It’s been an incredible year for the ‘Leeds Warrior.’

Josh Warrington v Carl Frampton - IBF World Featherweight Title Fight Photo by Alex Livesey/Getty Images
Lewis Watson is a sports writer from London, UK, and a member of the Boxing Writers Association of America. He has been a contributor at Bad Left Hook since 2018.

Last weekend, Josh Warrington cemented himself firmly into the top bracket of featherweights as he clung onto his IBF strap besting Carl Frampton over twelve, hard-fought rounds.

He was a big underdog coming into the fight. The Leeds Warrior has been labelled with the tag of a volume puncher without any real substance for the past couple of years; his 2018 has dispelled this myth and underlined his technical superiority at 126-pounds.

Standing and trading with Frampton in the opening two rounds set the narrative for the fight. Frampton was rocked on several occasions as the Jackal struggled to negate the ferocious attacks coming his way; Warrington planted his feet and landed bomb after bomb, with the size of the champion in comparison to Frampton being slept on pre-fight.

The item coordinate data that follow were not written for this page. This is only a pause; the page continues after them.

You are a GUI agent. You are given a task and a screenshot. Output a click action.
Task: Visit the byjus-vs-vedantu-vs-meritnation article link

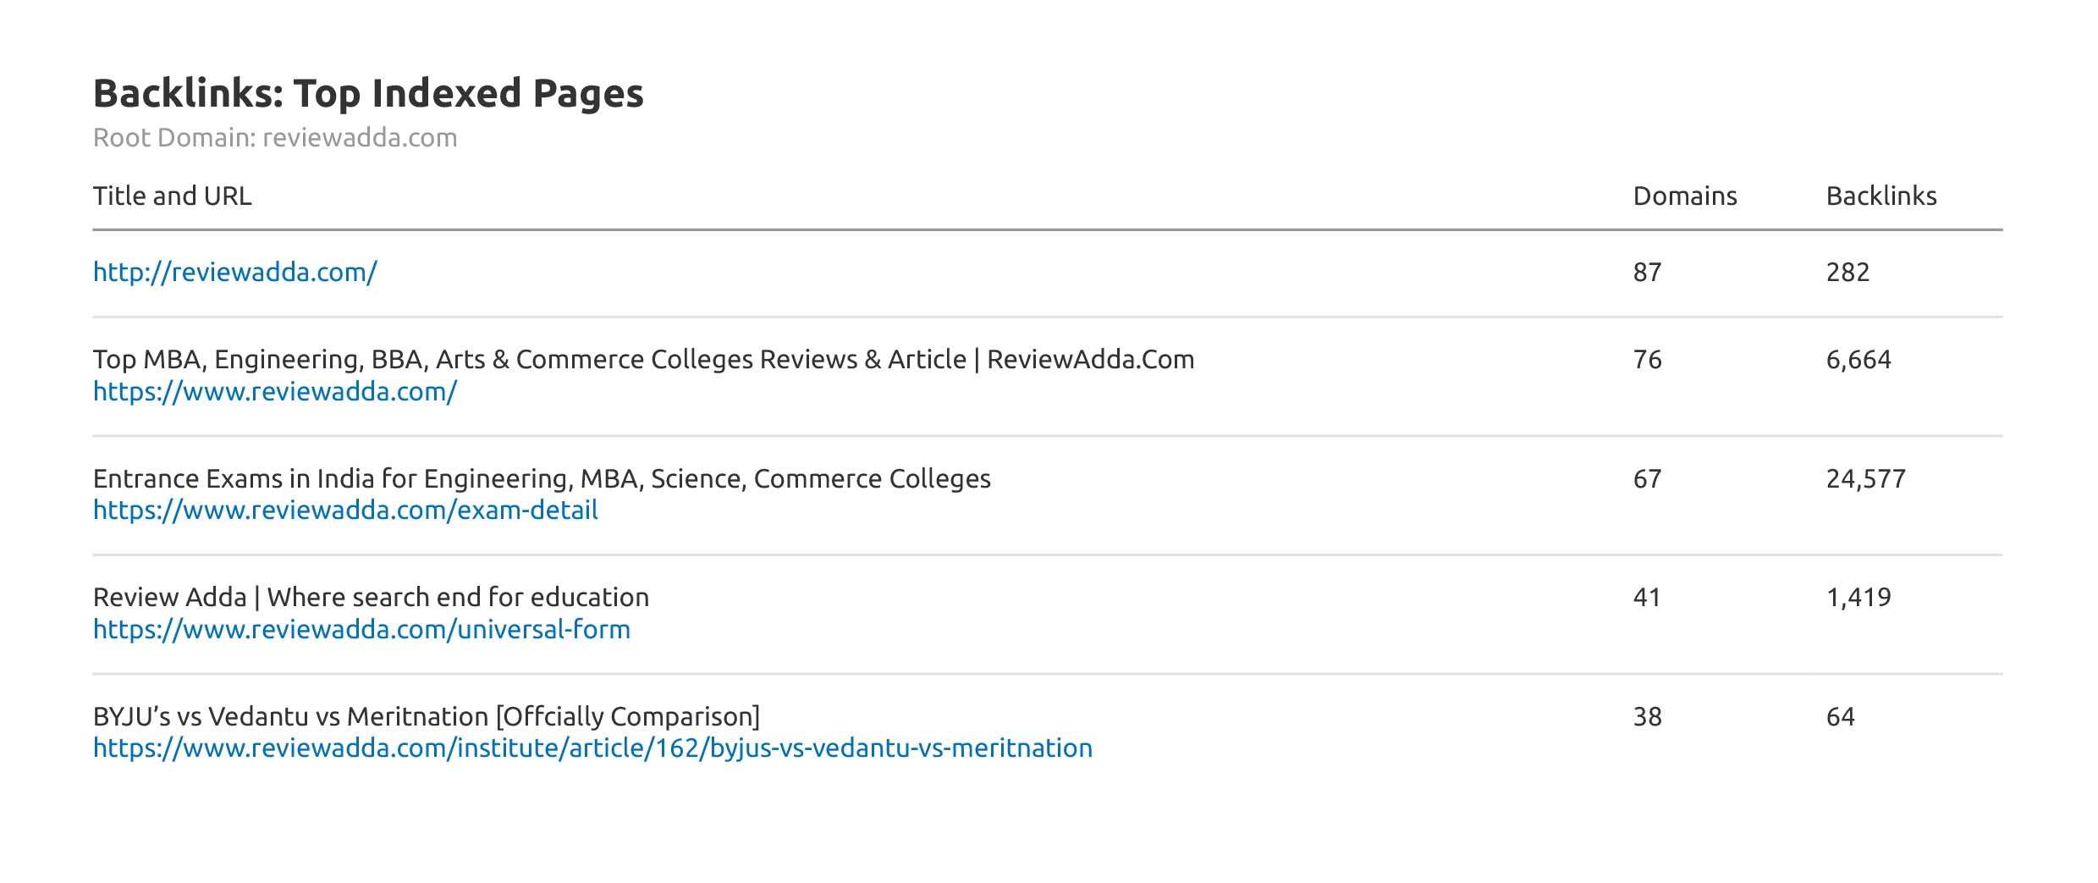[x=592, y=748]
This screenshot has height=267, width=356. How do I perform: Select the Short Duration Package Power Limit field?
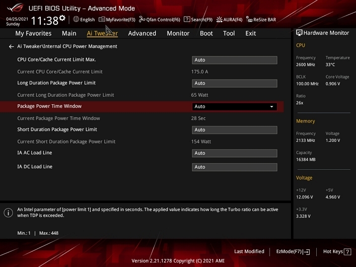tap(234, 130)
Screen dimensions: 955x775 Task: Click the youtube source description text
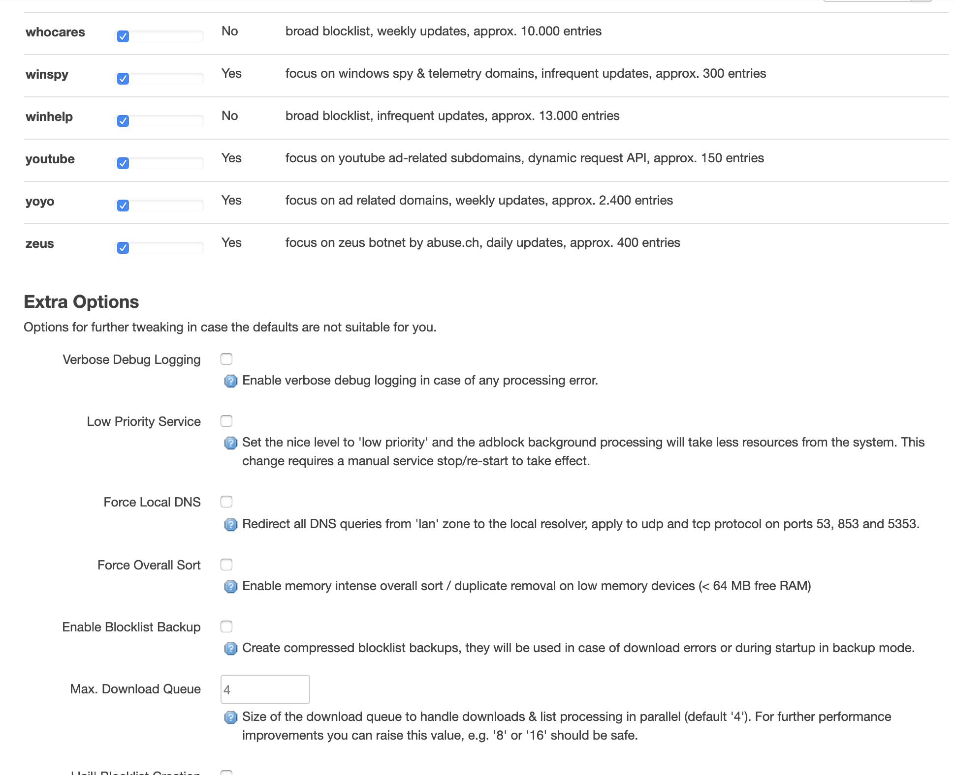(524, 158)
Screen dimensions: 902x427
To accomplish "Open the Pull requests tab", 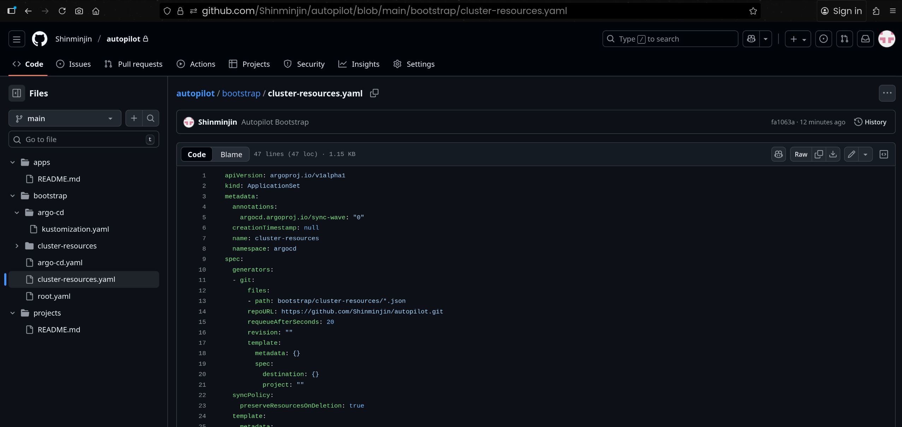I will [133, 64].
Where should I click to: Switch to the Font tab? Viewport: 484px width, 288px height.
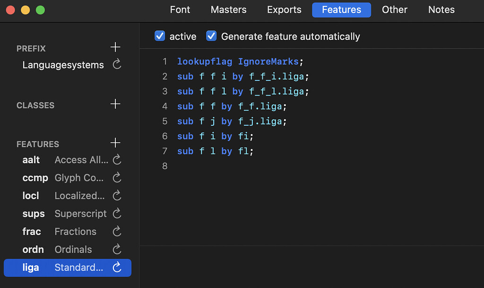(180, 10)
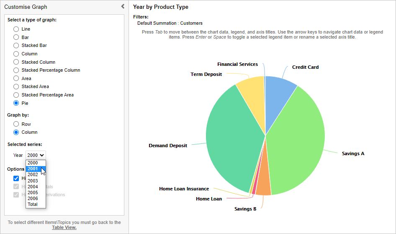Toggle the first checked Options checkbox
Viewport: 396px width, 234px height.
[16, 178]
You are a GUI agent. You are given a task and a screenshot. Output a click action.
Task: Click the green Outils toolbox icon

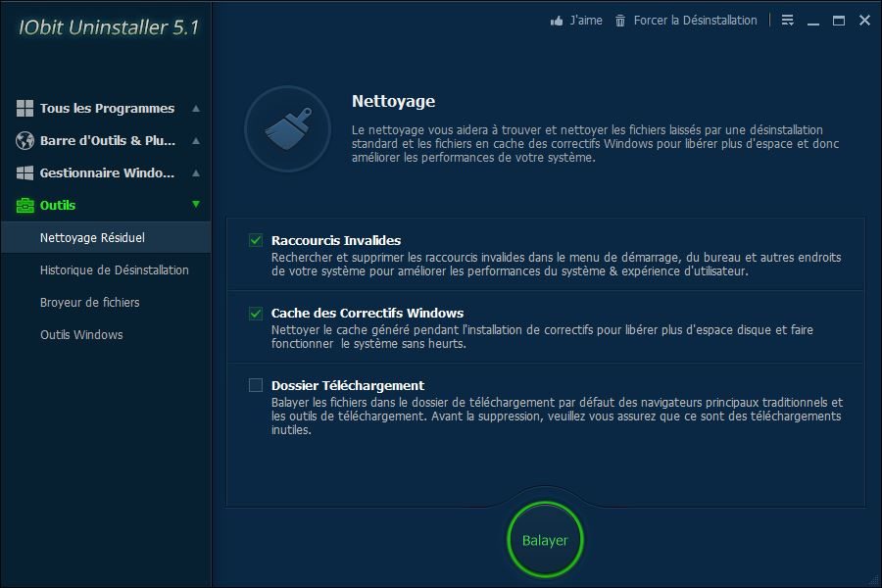[x=25, y=205]
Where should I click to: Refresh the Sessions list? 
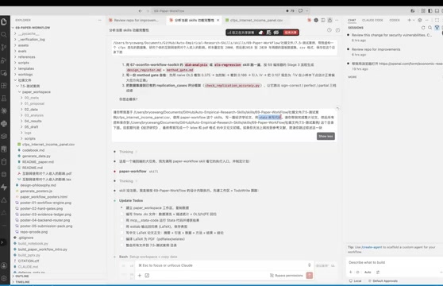point(423,28)
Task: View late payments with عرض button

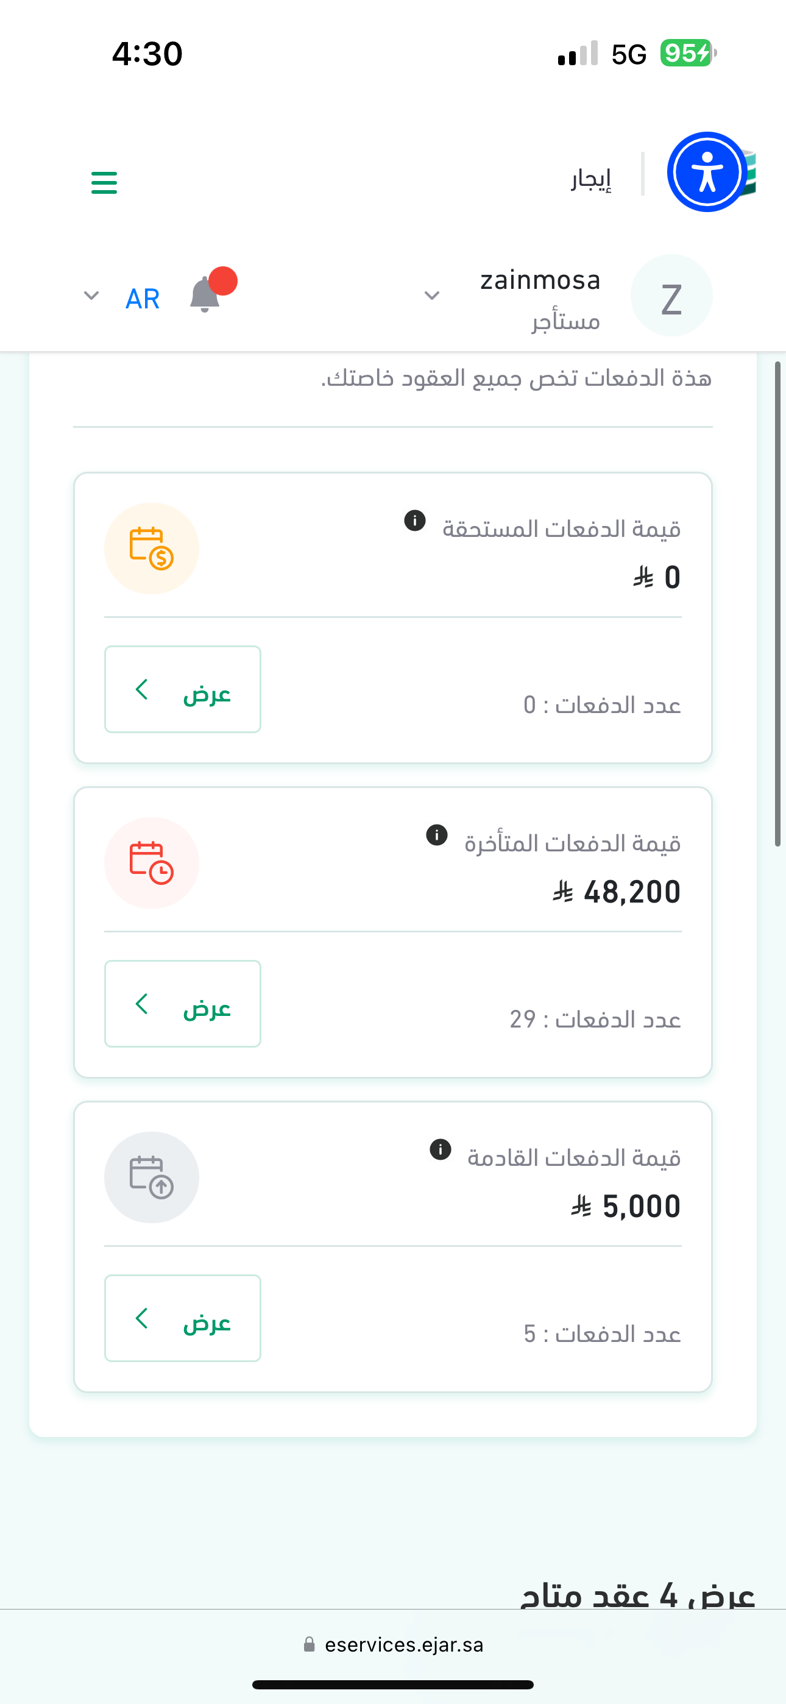Action: click(x=183, y=1003)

It’s not an excuse for Frampton; it’s not one he’s used, either. “A good biggun will always beat a good littlen” isn’t a phrase that can be adjoined to this fight. Frampton has had most of his success at super-bantamweight, however, at this stage in his career, the size of Warrington at feather was noticeable on fight night, where it perhaps wasn’t so pre-fight.

Warrington did the same in May to Lee Selby. Warrington overwhelmed the Welshman in a mature performance that earnt him his IBF strap; once again he was the underdog coming into this fight.

It’s been quite the climb for the Leeds Warrior. He’s taken a natural, somewhat old-fashioned route through the boxing tiers, finally shaking off the tag that his rise to stardom has come off the back of a raucous Leeds United supporting fan base.

English to Commonwealth. Commonwealth to British. British to European. European to International. International to World. Warrington has collected trinkets en route to becoming one of the stars of his division; it’s hard to place a British fighter above him in terms of achievement in 2018.

Dillian Whyte has recorded wins over Lucas Browne, Joseph Parker and Dereck Chisora. Anthony Joshua has picked up wins over Parker and Alexander Povetkin. Callum Smith scooped the World Boxing Super Series at super-middle as well as becoming WBA world champion and Charlie Edwards claimed the WBC flyweight title, however, two world title fight wins over favourited former champions has given Warrington the nod, in my eyes.

I’d like to see him defend his strap abroad. His diehard support is the closest we’ve seen in Britain since the days of Ricky Hatton. Thousands of travelling Mancunians will now be replaced by a Leeds faithful who will, without doubt, travel in healthy numbers if Warrington seals a unification fight in the States.

Leo Santa Cruz. Gary Russell Jr. Oscar Valdez. Three targets for Warrington in 2019 as he continues this remarkable rise in the sport. You’d have to imagine the Leeds Warrior would enter all three of those contests as an underdog, however, as we’ve seen this year, this underdog has one hell of a bite.